Now, maximising our intake of minerals through our eating of mineral-dense foods, how can we ensure maximum absorption of these minerals? Two key elements are Vitamin D, and fats, especially saturated fats.

Vitamin D is so extremely important for so many things that I simply refer you to the non-profit Vitamin D Council web page for long hours of reading on everything related to Vitamin D. I will just quote the following as an extremely short introduction to it:

Vitamin D is not really a vitamin, but one of the oldest prohormones, having been produced by life forms for over 750 million years. Phytoplankton, zooplankton, and most animals that are exposed to sunlight have the capacity to make vitamin D.

In humans, vitamin D is critically important for the development, growth, and maintenance of a healthy body, beginning with gestation in the womb and continuing throughout the lifespan. Vitamin D’s metabolic product, 1,25-dihydroxyvitamin D (calcitriol), is actually a secosteroid hormone that is the key which unlocks binding sites on the human genome. The human genome contains more than 2,700 binding sites for calcitriol; those binding sites are near genes involved in virtually every known major disease of humans.

Vitamin D is one of, if not the most important substance for optimal health. I take between 25000 and 50000 IU per day, which is approximately the amount produced from about 30 minutes of full body exposure to midday sun for a caucasian. But for the purpose of this discussion on minerals and bones, it is enough to know that vitamin D plays an crucial role in regulating how much calcium and phosphorus is absorbed in the intestine and ultimately fixed in the bones.

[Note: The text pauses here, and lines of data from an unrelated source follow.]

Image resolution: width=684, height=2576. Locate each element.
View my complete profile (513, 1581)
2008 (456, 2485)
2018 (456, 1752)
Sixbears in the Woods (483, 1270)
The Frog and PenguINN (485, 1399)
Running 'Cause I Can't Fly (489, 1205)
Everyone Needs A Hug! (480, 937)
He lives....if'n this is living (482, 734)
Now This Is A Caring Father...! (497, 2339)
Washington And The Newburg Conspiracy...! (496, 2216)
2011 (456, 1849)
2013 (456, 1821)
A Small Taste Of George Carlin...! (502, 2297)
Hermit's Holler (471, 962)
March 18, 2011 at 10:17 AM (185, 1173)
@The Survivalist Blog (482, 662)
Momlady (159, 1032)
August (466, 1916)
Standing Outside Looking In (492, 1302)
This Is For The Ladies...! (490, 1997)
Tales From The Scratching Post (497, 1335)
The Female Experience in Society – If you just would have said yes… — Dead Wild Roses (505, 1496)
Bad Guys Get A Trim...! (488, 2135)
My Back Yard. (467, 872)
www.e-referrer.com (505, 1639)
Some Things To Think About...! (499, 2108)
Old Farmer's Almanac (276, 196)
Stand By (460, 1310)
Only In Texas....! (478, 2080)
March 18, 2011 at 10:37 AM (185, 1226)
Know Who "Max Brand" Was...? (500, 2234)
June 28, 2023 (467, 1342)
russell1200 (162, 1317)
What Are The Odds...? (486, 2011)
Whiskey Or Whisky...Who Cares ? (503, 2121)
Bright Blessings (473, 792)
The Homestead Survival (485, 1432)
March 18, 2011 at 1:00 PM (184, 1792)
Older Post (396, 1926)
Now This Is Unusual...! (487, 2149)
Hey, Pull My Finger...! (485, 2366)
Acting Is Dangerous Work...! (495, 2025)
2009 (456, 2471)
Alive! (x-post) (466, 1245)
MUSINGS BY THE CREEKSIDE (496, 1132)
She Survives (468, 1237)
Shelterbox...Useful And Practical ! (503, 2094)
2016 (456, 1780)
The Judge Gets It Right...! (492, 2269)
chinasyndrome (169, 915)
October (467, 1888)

On fats there is so much to say that it will have to be for another post. You could read The truth about saturated fats by Mary Enig, PhD, on this coconut oil website that has links to many other interesting articles on fats. And remember that coconut oil is by far the best fat to consume, but more on this another time. But once more, the essential thing to remember is that the more fat there is in the intestines, the more minerals (and antioxidants) will be absorbed into the bloodstream.

Now, what is ageing if it is not the gradual decay of the body and its systems. Given that everything in the body is constituted and constructed from the food we eat and water we drink, isn’t it utterly obvious that in order to maintain the bodymind as healthy as possible for as long as possible it is absolutely essential to ensure that it is always perfectly hydrated by drinking plenty of water before meals, maximise the nutrition density and mineral content of the foods we eat, and minimise intake of harmful substances that disrupt or damage the delicate inner workings of this bodymind? I certainly think so.